Nachdem ich es zu mir transportiert habe aber leider nicht mehr :-(

Der Fehler ist, er empfängt einfach keinen Sender mehr, weder auf UKW noch auf einem anderen Band. Auch bei voll aufgedrehtem Lautstärkeregler hört man nur ein leichtes (Verstärker-?)rauschen aus den Lautsprechern. Antenne ist übrigens angeschlossen, der Verstärkerteil kann nicht defekt sein, denn die Soundkarte des Laptops an den TA-Eingang angeschlossen wird einwandfrei wiedergegeben.

Woran kann der Fehler liegen bzw. was kann ich tun?
Das wahrscheinlichste ist ja, daß bei der Fahrt durch die Erschütterungen irgendetwas kaputt gegangen ist.

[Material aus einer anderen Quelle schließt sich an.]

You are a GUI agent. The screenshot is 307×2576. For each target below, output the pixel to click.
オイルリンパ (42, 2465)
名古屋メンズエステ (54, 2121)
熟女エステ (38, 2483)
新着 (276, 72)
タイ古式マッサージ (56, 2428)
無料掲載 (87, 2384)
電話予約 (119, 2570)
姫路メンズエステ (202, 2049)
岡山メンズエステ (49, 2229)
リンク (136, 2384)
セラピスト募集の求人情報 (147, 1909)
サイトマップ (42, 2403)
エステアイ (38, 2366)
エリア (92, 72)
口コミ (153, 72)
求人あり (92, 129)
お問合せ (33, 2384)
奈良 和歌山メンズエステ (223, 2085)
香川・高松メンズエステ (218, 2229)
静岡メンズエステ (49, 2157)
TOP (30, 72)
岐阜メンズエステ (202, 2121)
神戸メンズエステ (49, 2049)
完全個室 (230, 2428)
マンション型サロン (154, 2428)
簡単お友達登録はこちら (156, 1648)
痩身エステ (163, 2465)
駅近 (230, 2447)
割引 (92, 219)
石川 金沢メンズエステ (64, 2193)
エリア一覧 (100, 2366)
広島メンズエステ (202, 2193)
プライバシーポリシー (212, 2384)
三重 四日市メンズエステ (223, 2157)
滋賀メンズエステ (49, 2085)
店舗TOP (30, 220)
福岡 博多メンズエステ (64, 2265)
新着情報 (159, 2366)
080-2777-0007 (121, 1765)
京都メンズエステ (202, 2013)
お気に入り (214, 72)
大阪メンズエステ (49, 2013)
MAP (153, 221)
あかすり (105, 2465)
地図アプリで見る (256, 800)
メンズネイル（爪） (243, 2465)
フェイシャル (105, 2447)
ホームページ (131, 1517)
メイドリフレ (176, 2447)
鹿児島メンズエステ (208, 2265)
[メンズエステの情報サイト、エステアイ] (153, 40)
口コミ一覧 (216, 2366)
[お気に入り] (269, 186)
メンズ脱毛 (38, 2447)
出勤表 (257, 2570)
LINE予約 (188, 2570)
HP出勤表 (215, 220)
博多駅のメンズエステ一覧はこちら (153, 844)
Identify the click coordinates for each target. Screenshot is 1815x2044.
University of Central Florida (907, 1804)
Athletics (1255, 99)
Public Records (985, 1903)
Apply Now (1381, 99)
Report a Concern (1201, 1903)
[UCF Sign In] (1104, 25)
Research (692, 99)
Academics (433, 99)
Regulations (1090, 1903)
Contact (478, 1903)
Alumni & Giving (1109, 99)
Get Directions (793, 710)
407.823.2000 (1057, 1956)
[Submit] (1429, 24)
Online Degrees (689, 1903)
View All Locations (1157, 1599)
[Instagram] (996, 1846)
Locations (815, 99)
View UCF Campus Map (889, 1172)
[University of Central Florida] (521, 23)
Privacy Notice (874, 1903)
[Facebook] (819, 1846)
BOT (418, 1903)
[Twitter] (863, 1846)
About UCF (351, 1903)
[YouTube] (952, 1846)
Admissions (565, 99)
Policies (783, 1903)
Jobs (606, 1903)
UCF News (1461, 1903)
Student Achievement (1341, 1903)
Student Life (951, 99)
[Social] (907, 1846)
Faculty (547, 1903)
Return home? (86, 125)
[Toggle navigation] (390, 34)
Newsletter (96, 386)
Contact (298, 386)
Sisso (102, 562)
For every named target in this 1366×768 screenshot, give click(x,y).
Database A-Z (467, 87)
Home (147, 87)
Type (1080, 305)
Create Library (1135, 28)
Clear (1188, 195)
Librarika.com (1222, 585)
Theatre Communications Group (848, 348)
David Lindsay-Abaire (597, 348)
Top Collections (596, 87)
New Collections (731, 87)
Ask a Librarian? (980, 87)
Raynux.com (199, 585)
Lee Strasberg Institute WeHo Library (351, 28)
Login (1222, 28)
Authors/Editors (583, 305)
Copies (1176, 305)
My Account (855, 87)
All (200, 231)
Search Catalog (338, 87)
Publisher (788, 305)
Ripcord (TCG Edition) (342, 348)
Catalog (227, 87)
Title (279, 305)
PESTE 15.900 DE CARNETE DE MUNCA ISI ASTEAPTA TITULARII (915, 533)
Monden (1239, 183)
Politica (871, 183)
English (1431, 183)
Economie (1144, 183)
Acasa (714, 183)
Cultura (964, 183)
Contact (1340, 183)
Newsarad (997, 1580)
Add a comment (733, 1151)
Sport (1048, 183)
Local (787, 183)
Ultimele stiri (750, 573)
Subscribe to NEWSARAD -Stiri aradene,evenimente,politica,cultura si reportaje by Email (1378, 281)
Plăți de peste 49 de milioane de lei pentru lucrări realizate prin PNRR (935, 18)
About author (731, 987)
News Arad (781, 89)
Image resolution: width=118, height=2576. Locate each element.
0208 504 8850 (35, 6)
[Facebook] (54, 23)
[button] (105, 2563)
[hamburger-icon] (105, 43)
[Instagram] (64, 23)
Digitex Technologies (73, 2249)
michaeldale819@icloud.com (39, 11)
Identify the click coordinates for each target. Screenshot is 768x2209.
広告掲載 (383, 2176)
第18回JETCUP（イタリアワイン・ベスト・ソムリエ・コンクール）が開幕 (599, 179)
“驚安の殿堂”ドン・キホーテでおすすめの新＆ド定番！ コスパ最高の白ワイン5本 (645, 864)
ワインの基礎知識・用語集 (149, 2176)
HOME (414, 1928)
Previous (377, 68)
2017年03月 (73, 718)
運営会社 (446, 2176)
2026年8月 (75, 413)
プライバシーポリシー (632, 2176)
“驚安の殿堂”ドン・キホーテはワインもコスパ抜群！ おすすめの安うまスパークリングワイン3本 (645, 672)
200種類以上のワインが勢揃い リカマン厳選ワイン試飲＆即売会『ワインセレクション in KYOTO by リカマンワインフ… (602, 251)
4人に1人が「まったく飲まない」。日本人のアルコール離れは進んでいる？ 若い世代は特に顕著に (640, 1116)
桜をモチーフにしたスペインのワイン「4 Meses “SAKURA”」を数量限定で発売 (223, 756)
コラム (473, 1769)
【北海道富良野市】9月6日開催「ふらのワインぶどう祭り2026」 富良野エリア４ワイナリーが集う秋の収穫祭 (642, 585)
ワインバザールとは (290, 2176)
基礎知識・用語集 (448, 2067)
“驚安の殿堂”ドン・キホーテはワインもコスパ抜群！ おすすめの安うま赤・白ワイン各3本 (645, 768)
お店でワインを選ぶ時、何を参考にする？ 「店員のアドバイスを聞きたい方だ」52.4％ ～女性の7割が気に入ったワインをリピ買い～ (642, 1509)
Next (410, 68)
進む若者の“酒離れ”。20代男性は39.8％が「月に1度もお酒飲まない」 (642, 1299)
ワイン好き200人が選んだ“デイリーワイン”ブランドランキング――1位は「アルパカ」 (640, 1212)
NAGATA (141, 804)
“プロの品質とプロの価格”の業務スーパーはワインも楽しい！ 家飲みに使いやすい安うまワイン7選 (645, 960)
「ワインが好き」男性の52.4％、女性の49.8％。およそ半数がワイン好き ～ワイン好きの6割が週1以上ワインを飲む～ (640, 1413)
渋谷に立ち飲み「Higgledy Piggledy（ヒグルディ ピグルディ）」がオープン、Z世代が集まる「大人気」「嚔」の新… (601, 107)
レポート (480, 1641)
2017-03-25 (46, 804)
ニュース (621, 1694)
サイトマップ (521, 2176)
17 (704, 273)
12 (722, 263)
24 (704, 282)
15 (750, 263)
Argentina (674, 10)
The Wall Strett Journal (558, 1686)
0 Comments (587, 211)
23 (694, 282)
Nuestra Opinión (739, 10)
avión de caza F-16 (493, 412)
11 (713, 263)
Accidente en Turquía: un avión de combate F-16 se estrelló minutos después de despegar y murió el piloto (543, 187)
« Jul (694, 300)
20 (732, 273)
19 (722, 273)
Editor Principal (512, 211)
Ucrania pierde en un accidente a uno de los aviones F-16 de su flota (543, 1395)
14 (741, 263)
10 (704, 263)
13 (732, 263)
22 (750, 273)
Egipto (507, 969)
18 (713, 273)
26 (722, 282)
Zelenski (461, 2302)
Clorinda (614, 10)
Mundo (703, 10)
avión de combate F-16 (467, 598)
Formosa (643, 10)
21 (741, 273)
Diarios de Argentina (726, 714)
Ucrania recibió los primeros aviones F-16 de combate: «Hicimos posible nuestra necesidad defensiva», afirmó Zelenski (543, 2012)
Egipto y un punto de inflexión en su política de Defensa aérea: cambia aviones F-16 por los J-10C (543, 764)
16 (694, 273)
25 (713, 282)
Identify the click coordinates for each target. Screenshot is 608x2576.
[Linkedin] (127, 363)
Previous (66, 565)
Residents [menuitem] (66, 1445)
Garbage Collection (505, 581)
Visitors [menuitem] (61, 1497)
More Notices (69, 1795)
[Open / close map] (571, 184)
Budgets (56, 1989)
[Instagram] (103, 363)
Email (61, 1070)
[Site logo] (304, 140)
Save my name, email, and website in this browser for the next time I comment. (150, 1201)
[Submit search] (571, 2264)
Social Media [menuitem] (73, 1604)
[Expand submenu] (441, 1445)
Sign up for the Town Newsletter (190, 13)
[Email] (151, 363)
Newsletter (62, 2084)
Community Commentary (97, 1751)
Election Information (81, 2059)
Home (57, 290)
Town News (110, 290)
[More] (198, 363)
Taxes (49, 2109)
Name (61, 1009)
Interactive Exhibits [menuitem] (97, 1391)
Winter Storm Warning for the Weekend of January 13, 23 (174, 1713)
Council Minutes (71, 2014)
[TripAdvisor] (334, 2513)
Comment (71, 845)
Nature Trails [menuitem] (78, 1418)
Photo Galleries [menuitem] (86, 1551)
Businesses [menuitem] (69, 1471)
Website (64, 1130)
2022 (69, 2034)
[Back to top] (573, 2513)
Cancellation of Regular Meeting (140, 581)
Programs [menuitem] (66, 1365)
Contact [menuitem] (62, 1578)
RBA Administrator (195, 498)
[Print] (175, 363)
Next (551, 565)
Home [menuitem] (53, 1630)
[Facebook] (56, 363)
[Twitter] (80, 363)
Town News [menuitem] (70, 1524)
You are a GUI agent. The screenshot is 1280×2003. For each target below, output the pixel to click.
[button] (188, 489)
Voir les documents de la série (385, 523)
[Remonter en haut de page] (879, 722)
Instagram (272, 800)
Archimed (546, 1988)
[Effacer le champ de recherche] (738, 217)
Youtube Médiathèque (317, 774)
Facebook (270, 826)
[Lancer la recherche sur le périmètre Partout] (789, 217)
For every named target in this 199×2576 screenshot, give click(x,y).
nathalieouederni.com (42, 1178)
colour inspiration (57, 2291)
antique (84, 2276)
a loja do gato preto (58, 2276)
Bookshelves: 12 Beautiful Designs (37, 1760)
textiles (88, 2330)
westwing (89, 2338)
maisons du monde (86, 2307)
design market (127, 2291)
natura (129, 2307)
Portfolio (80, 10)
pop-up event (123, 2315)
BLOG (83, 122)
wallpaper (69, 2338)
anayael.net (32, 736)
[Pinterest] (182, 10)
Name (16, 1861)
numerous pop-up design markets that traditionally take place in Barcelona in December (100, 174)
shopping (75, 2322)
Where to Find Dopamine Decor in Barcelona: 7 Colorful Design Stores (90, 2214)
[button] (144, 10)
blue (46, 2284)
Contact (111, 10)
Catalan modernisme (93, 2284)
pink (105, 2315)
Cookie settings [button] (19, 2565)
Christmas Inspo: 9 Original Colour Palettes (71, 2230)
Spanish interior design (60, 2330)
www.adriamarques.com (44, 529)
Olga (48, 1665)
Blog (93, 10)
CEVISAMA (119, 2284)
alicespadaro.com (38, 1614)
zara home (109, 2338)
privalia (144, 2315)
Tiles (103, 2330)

Vielleicht eine Röhre, aber wenn ja welche? Das Teil hat 8 Stück davon: ECC 85, ECH 81, EF 89, EABC 80, EBC 81, EL 84, EL 84, EM 84

Bin leider völlig hilflos und dankbar für jeden Hinweis wo und wie ich mit der Fehlersuche anfangen soll.......


Herzliche Grüße
Norbert
hf500
Moderator
#2 erstellt: 14. Feb 2008, 21:21
Moin,
schick, sogar mit Gegentaktendstufe, die fuer 12W gut sein duerfte.
(Wenn man sich Muehe gibt, kann man mit 2x EL84 15-17W erreichen, aber das war in Radios seltener.)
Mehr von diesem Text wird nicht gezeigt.